Methods : We performed RNA-seq on postnatal 2-28 rod and cone-like photoreceptors from C57B6/J and Nrl-/- mice respectively and selected Rabgef1 for further characterization. In-situ hybridization using RNAscope technology and two different antibodies were used to localize Rabgef1 mRNA and protein in vertebrate retina. Retinas from Rabgef1-/- and wildtype littermates were analyzed by immunohistochemistry, histology, and transmission electron microscopy. Visual function of Rabgef1-/- mice was accessed by electroretinography. Co-IP of Rabgef1 binding partners was performed using Invitrogen Dynabeads protocol. Eluted protein complexes are currently being examined using mass spectrometry.
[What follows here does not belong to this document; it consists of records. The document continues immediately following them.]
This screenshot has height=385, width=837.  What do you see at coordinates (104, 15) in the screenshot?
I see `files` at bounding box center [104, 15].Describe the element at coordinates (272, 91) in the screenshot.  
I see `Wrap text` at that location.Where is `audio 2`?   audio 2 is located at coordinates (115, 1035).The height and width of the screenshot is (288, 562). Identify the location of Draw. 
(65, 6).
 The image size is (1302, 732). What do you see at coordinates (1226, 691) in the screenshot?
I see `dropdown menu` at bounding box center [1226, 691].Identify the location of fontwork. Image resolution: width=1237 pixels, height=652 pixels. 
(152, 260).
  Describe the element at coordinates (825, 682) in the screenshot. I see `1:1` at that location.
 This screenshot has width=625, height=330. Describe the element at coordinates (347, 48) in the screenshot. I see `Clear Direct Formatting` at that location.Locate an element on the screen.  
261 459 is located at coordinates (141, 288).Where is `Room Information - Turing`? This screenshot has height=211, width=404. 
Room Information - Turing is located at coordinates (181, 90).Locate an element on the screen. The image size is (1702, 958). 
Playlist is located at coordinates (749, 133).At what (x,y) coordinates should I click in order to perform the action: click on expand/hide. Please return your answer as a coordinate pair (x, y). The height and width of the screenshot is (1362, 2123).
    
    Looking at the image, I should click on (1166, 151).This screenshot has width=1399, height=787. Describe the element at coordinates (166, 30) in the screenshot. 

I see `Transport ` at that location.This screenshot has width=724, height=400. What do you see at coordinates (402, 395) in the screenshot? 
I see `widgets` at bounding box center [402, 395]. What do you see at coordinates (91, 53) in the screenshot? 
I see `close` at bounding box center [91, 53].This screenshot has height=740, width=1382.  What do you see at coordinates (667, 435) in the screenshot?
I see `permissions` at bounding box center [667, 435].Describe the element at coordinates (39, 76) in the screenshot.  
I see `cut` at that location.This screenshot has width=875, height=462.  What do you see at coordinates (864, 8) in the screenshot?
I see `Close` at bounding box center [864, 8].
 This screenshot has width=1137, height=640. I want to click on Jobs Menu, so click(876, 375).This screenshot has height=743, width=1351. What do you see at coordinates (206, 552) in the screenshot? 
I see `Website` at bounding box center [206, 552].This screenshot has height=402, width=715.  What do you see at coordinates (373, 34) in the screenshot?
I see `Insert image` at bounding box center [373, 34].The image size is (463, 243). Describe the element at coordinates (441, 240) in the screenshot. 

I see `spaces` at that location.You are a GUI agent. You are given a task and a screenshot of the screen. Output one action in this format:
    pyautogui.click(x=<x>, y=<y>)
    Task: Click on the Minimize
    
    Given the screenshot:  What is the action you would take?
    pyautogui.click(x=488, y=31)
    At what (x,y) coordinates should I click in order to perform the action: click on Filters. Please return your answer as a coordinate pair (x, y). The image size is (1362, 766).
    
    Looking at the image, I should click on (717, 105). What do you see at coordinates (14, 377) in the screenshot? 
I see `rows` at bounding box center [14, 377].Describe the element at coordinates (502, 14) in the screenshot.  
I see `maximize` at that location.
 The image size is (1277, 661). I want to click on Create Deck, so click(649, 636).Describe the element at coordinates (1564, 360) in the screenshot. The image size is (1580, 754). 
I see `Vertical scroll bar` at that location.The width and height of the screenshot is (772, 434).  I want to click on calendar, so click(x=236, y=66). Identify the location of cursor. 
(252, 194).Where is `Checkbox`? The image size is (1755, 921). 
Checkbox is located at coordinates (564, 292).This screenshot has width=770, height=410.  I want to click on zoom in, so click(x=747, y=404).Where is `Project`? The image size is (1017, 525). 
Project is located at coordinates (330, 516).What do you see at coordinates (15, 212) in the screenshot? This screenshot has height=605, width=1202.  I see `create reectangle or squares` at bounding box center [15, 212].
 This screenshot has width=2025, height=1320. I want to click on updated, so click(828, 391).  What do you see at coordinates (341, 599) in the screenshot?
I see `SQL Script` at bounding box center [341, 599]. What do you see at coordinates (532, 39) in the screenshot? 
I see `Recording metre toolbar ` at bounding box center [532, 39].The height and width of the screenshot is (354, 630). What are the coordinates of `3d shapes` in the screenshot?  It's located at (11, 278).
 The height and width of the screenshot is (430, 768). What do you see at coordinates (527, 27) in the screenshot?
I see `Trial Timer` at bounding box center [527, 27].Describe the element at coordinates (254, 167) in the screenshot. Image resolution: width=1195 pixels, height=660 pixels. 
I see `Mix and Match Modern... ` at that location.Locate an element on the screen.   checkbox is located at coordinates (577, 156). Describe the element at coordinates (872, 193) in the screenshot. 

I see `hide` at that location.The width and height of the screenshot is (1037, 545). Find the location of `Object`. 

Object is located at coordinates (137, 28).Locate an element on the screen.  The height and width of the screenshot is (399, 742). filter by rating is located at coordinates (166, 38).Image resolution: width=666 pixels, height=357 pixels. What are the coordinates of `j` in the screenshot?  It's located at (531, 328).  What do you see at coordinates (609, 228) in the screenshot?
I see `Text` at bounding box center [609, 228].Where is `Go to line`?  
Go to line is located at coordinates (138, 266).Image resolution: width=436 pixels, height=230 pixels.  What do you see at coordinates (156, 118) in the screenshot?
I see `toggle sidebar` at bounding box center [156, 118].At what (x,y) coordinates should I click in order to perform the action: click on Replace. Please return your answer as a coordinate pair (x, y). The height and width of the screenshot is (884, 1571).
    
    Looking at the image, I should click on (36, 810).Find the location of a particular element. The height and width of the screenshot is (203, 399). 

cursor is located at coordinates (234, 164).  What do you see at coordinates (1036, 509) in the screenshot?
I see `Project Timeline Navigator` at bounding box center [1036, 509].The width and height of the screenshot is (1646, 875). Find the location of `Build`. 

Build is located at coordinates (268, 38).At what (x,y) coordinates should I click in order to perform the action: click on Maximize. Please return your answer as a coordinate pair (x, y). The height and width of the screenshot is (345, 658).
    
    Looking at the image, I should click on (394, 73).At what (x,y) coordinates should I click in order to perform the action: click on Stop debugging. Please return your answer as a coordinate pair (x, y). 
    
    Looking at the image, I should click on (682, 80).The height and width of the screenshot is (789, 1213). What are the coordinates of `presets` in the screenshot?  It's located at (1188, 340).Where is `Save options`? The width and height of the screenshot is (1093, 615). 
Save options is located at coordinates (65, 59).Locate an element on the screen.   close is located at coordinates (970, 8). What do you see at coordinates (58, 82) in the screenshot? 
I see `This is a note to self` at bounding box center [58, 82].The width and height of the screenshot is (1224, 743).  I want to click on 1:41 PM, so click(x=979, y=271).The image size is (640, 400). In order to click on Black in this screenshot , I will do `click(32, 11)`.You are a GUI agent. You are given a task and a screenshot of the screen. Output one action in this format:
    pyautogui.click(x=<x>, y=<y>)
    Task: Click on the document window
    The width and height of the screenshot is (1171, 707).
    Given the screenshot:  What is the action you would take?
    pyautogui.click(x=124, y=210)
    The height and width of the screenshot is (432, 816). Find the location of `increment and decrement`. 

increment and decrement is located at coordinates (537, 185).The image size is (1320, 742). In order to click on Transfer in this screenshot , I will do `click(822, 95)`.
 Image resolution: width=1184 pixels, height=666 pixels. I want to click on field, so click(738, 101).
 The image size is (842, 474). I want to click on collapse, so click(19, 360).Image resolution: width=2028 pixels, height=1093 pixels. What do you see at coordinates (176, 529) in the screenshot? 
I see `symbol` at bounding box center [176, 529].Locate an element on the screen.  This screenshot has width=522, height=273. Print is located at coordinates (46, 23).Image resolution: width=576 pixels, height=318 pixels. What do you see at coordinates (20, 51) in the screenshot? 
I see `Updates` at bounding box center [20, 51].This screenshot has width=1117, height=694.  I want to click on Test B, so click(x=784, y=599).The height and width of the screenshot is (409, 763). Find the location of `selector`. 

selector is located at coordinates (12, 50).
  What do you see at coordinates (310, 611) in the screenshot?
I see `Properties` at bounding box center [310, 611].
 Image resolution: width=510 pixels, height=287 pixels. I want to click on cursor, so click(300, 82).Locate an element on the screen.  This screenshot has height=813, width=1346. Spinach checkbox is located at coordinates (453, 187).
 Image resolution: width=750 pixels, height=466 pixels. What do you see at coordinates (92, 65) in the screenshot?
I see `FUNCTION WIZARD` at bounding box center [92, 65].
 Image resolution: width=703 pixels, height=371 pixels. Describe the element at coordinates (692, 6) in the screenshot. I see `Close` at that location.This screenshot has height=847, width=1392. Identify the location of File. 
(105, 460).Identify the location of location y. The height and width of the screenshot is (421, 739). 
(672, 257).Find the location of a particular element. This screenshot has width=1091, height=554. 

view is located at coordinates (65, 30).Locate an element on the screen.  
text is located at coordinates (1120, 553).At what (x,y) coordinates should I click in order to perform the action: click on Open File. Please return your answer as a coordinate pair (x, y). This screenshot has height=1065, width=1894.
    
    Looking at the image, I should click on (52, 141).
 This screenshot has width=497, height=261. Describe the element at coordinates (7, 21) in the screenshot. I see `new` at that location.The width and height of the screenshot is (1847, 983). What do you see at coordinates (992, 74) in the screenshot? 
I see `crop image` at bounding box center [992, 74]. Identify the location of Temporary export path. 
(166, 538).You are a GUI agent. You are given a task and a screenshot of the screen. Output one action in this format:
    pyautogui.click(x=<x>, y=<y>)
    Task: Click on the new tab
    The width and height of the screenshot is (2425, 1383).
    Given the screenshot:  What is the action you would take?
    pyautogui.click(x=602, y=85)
Results : Rabgef1 mRNA localizes primarily to photoreceptor nuclei, while protein localizes to the inner segments and OPL. Histology indicates that loss of Rabgef1 results in near-complete photoreceptor degeneration by P28. TEM shows Rabgef1-/- mice have stunted/dystrophic outer segments. IHC using retinal cell-type specific markers indicates that loss of Rabgef1 is photoreceptor specific and results in fewer synaptic contacts with bipolar cells (decreased ribeye staining) . Electroretinography of Rabgef1-/- mice (N=10, p<0.05) indicates complete loss of scotopic and photopic a and b waves upon eye opening.

Conclusions : My results are consistent with the hypothesis that loss of Rabgef1 leads to photoreceptor degeneration due to improper outer segment development. My data indicates that proper endocytosis of specific cargo is required for the formation of outer segments. Mass spectrometry is needed to elucidate Rabgef1 binding partners in order to understand the mechanism(s) causing photoreceptor degeneration in Rabgef1-/- mice.

This is an abstract that was submitted for the 2017 ARVO Annual Meeting, held in Baltimore, MD, May 7-11, 2017.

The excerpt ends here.